Detective SAM: Adaptive AI-Image Forgery Localization¶

Conference: ICLR 2026
OpenReview: https://openreview.net/forum?id=GKJHPHNFIx
Code: Open-source (GitHub, includes pretrained weights + AutoEditForge + evaluation scripts)
Area: Image Forgery Localization / AIGC Tampering Detection / Segmentation
Keywords: Image Forgery Localization, SAM2, Diffusion Edit, Adapter, Continual Fine-tuning, Data Generation

TL;DR¶

A set of lightweight adapters is attached to SAM2 to automatically convert "post-perturbation feature distribution shift" forensics cues into heatmap prompts for segmenting tampered areas in diffusion edits.

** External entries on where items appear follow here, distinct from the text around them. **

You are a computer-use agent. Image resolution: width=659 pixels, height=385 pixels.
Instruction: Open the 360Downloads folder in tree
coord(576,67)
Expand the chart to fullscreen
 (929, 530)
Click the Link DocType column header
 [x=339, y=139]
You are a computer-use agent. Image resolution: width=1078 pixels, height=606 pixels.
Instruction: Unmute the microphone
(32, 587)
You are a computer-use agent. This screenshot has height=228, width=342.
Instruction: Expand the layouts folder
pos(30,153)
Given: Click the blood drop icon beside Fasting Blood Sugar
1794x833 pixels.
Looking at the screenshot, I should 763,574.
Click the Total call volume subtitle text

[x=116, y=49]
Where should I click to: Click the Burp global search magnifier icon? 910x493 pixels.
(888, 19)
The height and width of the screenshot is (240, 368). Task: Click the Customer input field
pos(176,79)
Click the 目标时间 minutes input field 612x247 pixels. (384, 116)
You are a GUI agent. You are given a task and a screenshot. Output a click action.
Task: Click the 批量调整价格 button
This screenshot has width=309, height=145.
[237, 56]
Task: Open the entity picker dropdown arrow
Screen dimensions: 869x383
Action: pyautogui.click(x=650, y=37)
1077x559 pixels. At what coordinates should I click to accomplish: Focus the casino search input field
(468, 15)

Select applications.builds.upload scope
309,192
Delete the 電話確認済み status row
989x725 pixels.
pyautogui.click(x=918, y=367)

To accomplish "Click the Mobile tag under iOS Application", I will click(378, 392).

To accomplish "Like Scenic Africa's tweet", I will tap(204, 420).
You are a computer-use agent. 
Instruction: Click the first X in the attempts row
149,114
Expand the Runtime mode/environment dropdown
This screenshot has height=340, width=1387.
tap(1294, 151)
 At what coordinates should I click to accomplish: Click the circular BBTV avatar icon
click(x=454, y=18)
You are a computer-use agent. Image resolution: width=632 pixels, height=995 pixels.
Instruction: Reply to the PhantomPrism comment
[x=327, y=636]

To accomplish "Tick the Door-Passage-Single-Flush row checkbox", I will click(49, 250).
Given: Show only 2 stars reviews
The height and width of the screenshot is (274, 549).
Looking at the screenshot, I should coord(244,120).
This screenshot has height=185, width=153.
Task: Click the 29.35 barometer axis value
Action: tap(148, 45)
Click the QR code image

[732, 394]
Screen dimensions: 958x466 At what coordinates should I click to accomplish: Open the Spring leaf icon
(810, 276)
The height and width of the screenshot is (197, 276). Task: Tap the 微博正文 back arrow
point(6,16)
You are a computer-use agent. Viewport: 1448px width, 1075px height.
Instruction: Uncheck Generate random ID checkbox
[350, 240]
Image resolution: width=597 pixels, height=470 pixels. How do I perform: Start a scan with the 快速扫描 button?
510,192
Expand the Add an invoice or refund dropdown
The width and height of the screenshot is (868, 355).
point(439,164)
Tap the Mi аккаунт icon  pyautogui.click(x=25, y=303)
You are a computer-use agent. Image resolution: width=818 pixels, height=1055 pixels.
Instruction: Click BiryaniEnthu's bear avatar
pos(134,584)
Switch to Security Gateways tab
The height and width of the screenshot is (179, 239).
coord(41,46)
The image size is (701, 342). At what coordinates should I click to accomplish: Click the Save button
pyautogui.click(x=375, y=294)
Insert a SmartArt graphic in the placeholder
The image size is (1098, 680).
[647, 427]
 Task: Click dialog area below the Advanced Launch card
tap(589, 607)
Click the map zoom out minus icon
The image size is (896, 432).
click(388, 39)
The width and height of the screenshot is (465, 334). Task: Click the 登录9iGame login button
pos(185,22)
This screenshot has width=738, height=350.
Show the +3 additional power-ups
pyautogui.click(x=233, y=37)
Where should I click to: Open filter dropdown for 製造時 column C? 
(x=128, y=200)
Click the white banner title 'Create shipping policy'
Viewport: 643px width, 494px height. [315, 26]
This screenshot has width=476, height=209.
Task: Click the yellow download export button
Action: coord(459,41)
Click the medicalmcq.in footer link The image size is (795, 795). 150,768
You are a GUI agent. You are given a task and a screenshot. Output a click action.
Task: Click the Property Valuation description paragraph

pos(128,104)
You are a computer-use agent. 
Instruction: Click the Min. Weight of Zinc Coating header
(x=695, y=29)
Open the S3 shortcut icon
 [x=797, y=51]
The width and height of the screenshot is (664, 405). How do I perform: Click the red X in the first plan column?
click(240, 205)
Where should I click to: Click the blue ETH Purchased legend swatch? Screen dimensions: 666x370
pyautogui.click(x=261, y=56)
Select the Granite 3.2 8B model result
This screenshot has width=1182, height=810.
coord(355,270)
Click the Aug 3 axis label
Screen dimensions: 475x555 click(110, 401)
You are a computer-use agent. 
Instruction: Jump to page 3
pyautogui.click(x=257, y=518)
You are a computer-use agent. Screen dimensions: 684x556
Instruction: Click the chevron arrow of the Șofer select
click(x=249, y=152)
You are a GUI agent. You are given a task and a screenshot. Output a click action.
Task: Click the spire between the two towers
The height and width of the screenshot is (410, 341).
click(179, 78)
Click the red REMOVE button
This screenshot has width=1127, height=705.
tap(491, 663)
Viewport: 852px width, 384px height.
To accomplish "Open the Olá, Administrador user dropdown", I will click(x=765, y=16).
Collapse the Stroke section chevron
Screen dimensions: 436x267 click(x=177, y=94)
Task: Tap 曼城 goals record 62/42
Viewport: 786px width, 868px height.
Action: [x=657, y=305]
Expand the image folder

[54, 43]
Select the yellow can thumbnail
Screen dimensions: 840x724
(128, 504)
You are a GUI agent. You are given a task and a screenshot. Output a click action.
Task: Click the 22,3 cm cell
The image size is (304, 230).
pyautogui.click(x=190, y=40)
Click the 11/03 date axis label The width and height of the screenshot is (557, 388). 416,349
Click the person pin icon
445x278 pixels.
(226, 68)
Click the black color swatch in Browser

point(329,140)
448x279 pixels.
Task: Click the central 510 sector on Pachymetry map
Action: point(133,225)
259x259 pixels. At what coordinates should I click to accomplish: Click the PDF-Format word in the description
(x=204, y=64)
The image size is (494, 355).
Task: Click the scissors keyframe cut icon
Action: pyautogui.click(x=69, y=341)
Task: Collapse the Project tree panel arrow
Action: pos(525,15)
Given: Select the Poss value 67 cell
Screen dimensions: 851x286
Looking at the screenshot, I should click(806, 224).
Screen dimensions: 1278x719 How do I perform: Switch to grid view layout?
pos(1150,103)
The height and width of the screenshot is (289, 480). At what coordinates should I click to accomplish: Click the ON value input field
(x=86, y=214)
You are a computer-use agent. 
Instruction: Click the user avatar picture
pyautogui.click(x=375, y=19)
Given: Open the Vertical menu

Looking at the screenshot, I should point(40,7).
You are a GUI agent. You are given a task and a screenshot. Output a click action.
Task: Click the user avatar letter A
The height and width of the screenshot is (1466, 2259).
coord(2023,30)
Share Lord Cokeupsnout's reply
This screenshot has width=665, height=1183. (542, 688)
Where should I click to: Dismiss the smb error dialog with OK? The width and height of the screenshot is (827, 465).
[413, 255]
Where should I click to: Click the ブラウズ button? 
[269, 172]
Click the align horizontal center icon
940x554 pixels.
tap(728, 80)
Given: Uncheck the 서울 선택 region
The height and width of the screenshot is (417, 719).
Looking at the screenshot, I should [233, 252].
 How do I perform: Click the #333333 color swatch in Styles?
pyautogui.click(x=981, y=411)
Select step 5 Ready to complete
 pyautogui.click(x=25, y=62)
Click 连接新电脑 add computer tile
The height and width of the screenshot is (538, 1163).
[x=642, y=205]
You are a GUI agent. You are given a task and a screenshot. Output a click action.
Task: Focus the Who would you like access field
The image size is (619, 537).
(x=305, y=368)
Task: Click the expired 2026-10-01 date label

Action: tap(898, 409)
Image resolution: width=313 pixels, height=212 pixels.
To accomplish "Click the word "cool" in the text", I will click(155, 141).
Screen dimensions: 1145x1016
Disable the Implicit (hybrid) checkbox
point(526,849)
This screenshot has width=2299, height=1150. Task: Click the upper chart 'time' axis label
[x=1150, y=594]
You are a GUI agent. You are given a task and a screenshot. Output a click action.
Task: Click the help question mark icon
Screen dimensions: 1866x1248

Combined with an AutoEditForge pipeline for automatic data generation, the locator can continually adapt to evolving image editing models.

Background & Motivation¶

Background: Image Forgery Localization (IFL) aims not just to judge the authenticity of an image, but to identify "where it was modified" at a pixel level. Traditional methods rely on forensic traces like camera patterns or JPEG compression to catch splicing and copy-move operations, performing well on legacy Photoshop manipulations.

Limitations of Prior Work: Local editing in the diffusion era (replacing, removing, or adding objects) is "repainted" through a generative process. These edits are semantically coherent and realistic, lacking traditional traces left by cameras or compression, which causes legacy methods to fail. Localization accuracy drops significantly on new diffusion datasets; more critically, generative models update every few months (e.g., DALL-E → FLUX → QWEN → NanoBanana), making them a moving target.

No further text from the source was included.